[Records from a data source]
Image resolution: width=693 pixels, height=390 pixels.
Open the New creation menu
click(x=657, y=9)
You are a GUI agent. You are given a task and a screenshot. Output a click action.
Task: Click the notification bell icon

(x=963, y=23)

==

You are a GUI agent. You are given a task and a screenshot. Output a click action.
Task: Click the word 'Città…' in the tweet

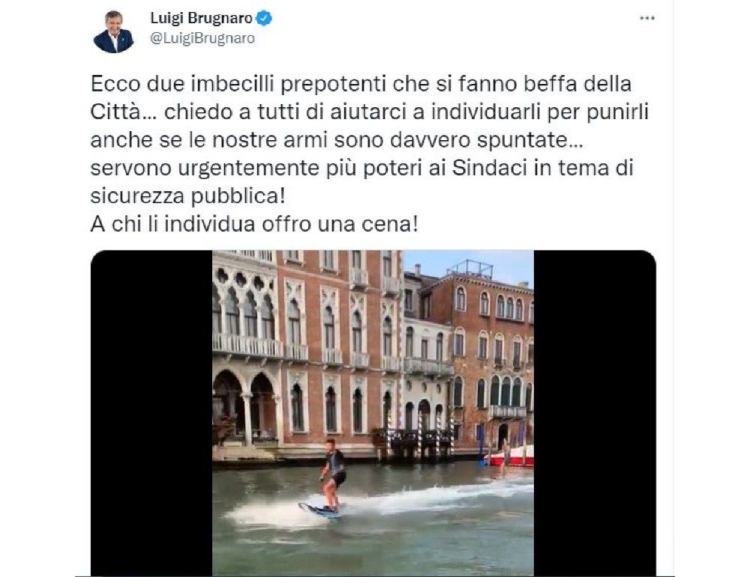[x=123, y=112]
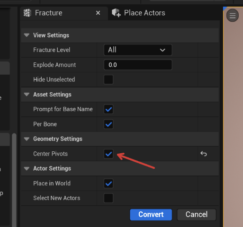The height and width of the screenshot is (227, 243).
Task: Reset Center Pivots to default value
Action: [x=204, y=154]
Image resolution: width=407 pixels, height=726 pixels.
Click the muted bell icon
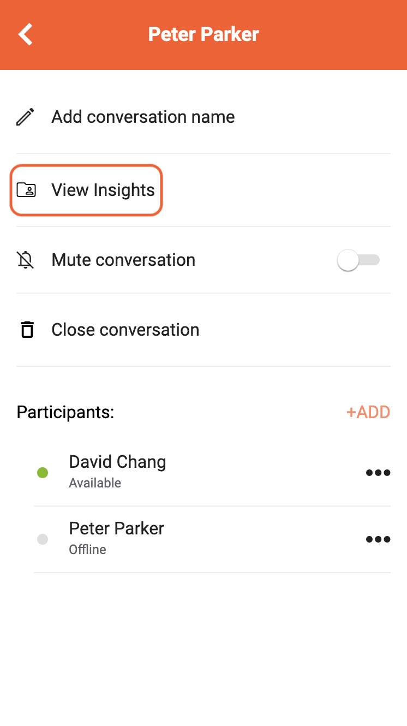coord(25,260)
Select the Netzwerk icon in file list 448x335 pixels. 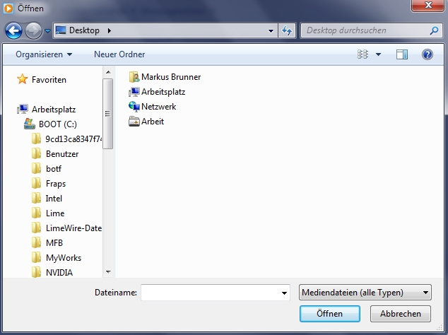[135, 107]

**THE TASK:** Filter the entries and copy out every line with the word "resolution".

**SOLUTION:**
Image resolution: width=693 pixels, height=390 pixels.
Image resolution: width=407 pixels, height=726 pixels.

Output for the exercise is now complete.